This post reflects perfectly what I was saying last week about pricing and underselling one's self...
Tuesday, June 7, 2011
In the world of creative entrepreneurs, solo businesses, and income-through-crafting (or attempted-income-through-crafting, as the case may be), the conversation about worth, value, and pricing is having a big moment.
People are coming to realize that there’s actually quite a bit that goes into what you pay for an item and what an item is really worth (note that those two things are often not equivalent).
Jess and I have tried to contribute to the value conversation through our grand experiment Worthsy, but beyond the numbers game of pricing, discounts, and value, I think there’s a whole element about personal worth that hasn’t been discussed as thoroughly.
When you ARE your business, when your products come directly from your brain and your hands, it feels like putting a price point on your products means putting a price point on yourself.
I paint as a hobby (in fact, my art degree was actually focused on painting). If I were to put up a painting for sale, I would be pricing not on the cost of the canvas nor on the number of hours it took to complete the painting. Of course, I’d consider those things as a starting point. But if I were to sell a painting, what I’d really be pricing is the creativity, inspiration, and technique, and how all those things (and likely more) come together in a final product.
In a society where we make fun of too much self-confidence, it’s incredibly hard to place value on our own strengths and talents.
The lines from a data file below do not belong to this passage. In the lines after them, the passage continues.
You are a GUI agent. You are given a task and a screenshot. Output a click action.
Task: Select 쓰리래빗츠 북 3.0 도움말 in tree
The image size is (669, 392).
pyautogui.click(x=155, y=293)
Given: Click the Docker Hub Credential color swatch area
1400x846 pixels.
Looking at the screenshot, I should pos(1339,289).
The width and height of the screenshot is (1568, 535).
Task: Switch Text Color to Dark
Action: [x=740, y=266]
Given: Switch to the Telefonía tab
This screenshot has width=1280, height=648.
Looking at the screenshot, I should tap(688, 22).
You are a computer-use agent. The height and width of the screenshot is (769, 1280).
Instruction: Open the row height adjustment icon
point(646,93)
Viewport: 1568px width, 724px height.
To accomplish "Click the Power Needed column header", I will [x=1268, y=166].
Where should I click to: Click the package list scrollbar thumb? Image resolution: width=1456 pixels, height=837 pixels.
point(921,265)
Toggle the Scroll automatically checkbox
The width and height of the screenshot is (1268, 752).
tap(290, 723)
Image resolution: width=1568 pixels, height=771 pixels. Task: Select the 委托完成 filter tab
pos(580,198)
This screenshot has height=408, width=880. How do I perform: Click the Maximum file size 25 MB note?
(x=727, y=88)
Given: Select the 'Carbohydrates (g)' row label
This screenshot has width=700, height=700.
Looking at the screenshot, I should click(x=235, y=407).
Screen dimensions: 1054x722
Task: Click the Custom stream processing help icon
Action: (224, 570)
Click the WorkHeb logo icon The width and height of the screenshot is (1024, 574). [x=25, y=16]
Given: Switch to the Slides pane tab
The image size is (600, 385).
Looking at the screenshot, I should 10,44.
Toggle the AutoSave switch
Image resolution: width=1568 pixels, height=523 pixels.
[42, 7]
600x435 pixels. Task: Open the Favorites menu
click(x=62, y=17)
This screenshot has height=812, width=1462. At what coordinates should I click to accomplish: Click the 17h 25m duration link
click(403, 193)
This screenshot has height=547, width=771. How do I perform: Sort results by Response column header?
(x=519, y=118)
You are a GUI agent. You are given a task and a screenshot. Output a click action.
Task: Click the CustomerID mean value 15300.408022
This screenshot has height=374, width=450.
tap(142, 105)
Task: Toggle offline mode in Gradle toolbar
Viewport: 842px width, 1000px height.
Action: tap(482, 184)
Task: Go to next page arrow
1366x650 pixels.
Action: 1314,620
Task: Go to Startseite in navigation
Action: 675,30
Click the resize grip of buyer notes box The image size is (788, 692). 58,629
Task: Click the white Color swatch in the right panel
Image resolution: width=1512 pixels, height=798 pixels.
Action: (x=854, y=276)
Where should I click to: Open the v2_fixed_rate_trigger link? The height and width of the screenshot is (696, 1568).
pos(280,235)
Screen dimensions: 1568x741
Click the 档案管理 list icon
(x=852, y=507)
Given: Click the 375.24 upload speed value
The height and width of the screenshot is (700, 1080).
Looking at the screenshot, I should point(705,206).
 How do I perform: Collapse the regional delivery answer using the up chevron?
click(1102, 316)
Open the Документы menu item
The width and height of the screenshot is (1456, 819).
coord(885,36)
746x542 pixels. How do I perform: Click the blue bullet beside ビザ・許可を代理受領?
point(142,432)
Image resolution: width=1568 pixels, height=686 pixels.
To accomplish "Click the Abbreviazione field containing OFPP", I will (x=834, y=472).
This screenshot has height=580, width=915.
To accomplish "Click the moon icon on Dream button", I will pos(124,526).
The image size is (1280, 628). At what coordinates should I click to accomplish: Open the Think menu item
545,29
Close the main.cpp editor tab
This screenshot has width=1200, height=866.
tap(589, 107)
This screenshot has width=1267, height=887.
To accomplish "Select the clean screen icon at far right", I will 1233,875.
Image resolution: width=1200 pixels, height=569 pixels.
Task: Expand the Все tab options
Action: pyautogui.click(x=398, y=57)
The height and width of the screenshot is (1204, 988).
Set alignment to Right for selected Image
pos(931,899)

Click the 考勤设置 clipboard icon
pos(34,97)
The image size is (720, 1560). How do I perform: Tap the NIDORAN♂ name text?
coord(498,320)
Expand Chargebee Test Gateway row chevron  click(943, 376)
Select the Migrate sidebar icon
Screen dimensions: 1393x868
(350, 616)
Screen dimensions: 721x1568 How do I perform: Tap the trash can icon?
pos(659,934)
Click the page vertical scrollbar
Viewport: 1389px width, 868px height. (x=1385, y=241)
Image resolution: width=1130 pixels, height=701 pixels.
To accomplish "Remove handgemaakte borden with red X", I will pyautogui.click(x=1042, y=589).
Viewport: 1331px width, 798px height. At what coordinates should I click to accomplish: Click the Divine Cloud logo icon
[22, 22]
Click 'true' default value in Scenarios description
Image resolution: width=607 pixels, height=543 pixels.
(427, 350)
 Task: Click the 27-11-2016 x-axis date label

It often feels awkward and socially unacceptable to put a high price on our skills and talents.
The thing is, by lowering the price point, by undervaluing our work, and by underselling ourselves, what we’re really communicating is that our creativity or inspiration or technique isn’t valuable.
If that’s true, like for certain processes and media where technique isn’t central to the outcome, that’s fine.
But when we get down to the pieces and products that are truly wrought from our hands, that take attention to technique, and that take extensive development and creativity, it’s downright dangerous.
Dangerous because it risks lowering the value of handmade across our community to the point where it isn’t sustainable for makers and artists to keep making and creating art, and where the only thing that can be maintained is mass-production or a low quality of life for the makers.
Putting a price on intangibles that go into your work is hard.
But a world without sustainable small businesses built around handmade products? Hard doesn’t even come close.